1 and 2 are a connection diagram and a schematic diagram of frequency characteristics showing a configuration of an embodiment in which the present invention is applied to an AFC circuit, and FIG.
FIG. 4 is a connection diagram of a balanced type integrating circuit used in one embodiment of the present invention, FIG. 4 is a connection diagram showing an equivalent circuit of this integrating circuit, and FIG. 5 is a partial connection diagram of one embodiment of the present invention. 6 is a partial connection diagram of an embodiment of the present invention, and FIG. 7 is a conventional AF.
It is a connection diagram used for the description of the C circuit. Description of main symbols in the drawing 1: Differential amplifier, 2: Input terminal, 4: Constant current source, 6: Capacitor, 7,8: Buffer circuit, 9: Adder circuit, 10: Output terminal, 12
1,122: first and second transistors, 126,127: third and fourth transistors, 128,129,147,148: input terminals for ID error signal.

Claims (1)

[Claims] 1. A differential amplifier in which a capacitor is connected between one output terminal and the other output terminal, and one output terminal and one input terminal of the differential amplifier form a first buffer circuit.

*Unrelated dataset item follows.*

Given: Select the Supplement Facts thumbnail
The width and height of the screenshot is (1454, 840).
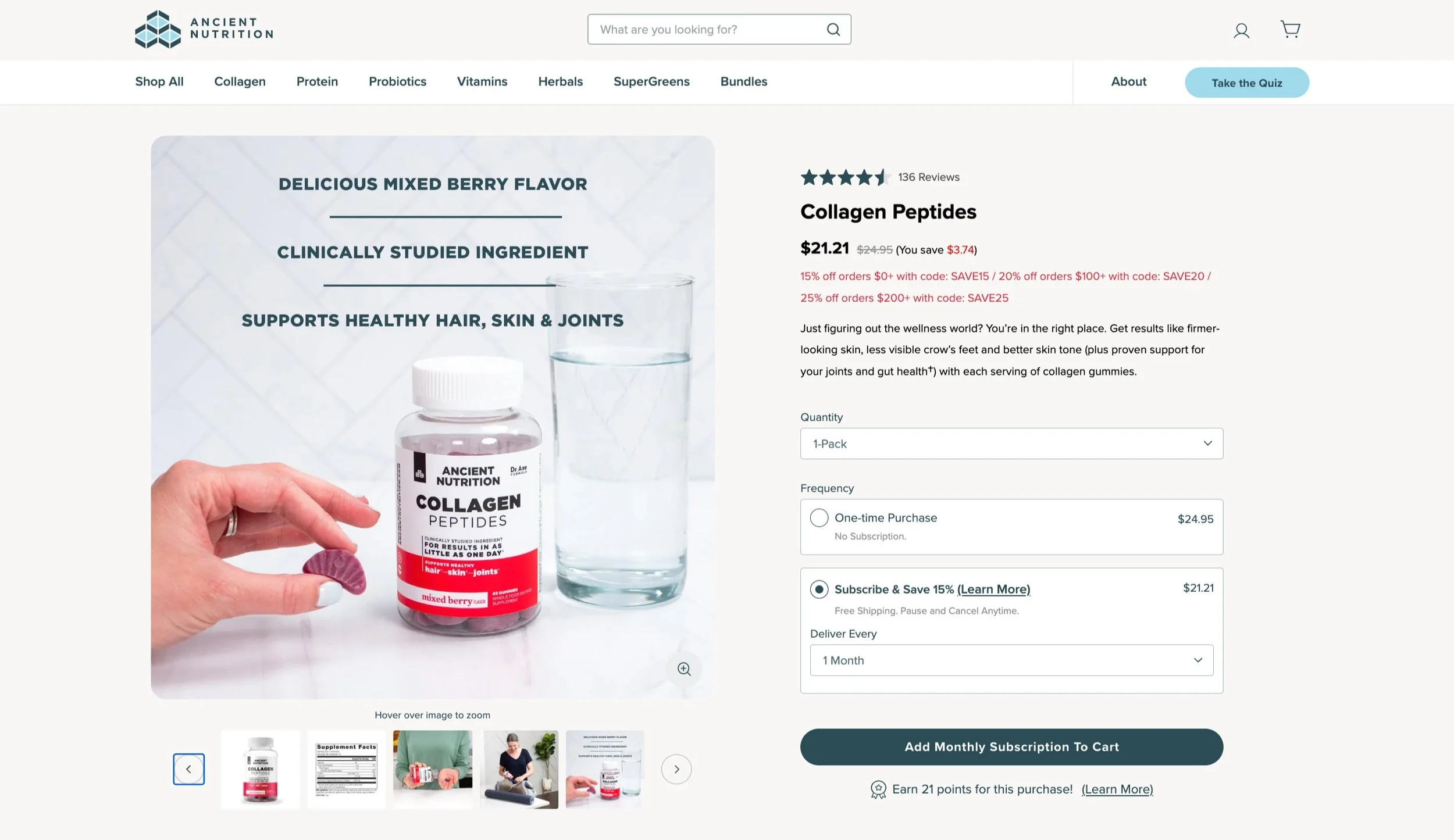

And the other output terminal and the other input terminal of the differential amplifier are connected via the second buffer circuit, and the adder from which the output signal is taken out and the both ends and the collector of the capacitor are connected. The connected first and second transistors, the third and fourth transistors in which the emitters and emitters of the first and second transistors are commonly connected, and the other input terminal is derived from the base; An integrator circuit including first and second transistors and a current source inserted between the reference potential points.